WASHINGTON — Saw palmetto, a widely used herbal dietary supplement, does not reduce urinary problems associated with prostate enlargement any better than a placebo, according to research funded by the National Institutes of Health.
Prostate enlargement, also called benign prostatic hyperplasia, can cause frequent urination, a weak or intermittent urine stream and an inability to empty the bladder completely. More than half of men in their 60s, and up to 90 percent in their 70s and 80s, have symptoms of BPH.
The National Institute of Diabetes and Digestive and Kidney Diseases, the National Center for Complementary and Alternative Medicine and the Office of Dietary Supplements supported the study. All are part of the NIH.
According to Robert A. Star, M.D., director of the NIDDK’s Division of Kidney, Urologic and Hematologic Diseases, the current study met an important need for rigorous evaluation of standard and higher doses of saw palmetto.

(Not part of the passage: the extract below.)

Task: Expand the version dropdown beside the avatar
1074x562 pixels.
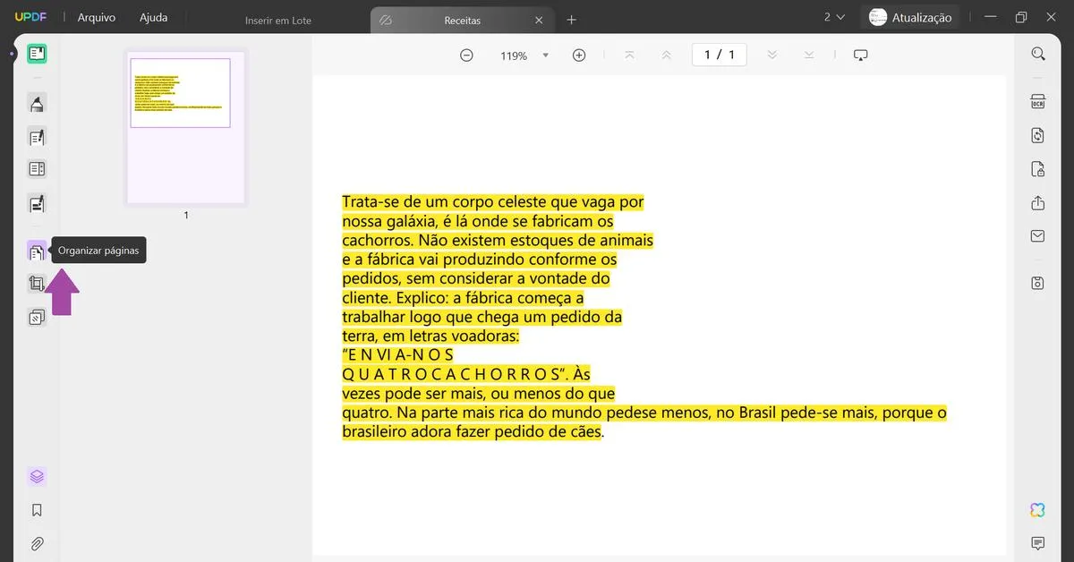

The trial also confirmed results of the earlier NIDDK- and NCCAM-sponsored Saw Palmetto Trial for Enlarged Prostates, which found that a standard daily dose of 320 milligrams provided no greater symptom relief than placebo.

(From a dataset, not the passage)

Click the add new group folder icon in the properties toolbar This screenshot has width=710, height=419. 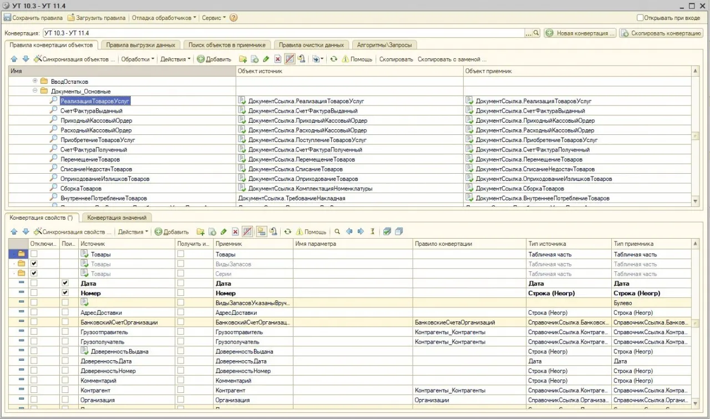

“Investigators designed the current trial to determine whether daily doses of up to 960 milligrams — three times the standard daily dose — would prove better than a placebo at improving lower urinary tract symptoms in men due to BPH,” said Star.
“We were disappointed to find that higher doses of saw palmetto did not improve symptoms more than placebo.”
Josephine P. Briggs, M.D., director of NCCAM, added that this study further illustrates the importance of conducting research on botanical products that are used extensively by the general public.
“This was a well-designed study that addressed limitations of earlier, smaller trials — it was a multicenter study with a larger sample size and tested different doses of a carefully analyzed saw palmetto product,” Briggs said.
According to Joseph M. Betz, Ph.D., director of the Analytical Methods and Reference Materials program at ODS and a study co-author, the study used a very well-characterized saw palmetto product.
Through batch testing, study investigators took extreme care to ensure the composition of the supplement was consistent over the whole study.
“Saw palmetto and other herbs are often manufactured in different ways, so no two brands are likely to have the same composition,” Betz said.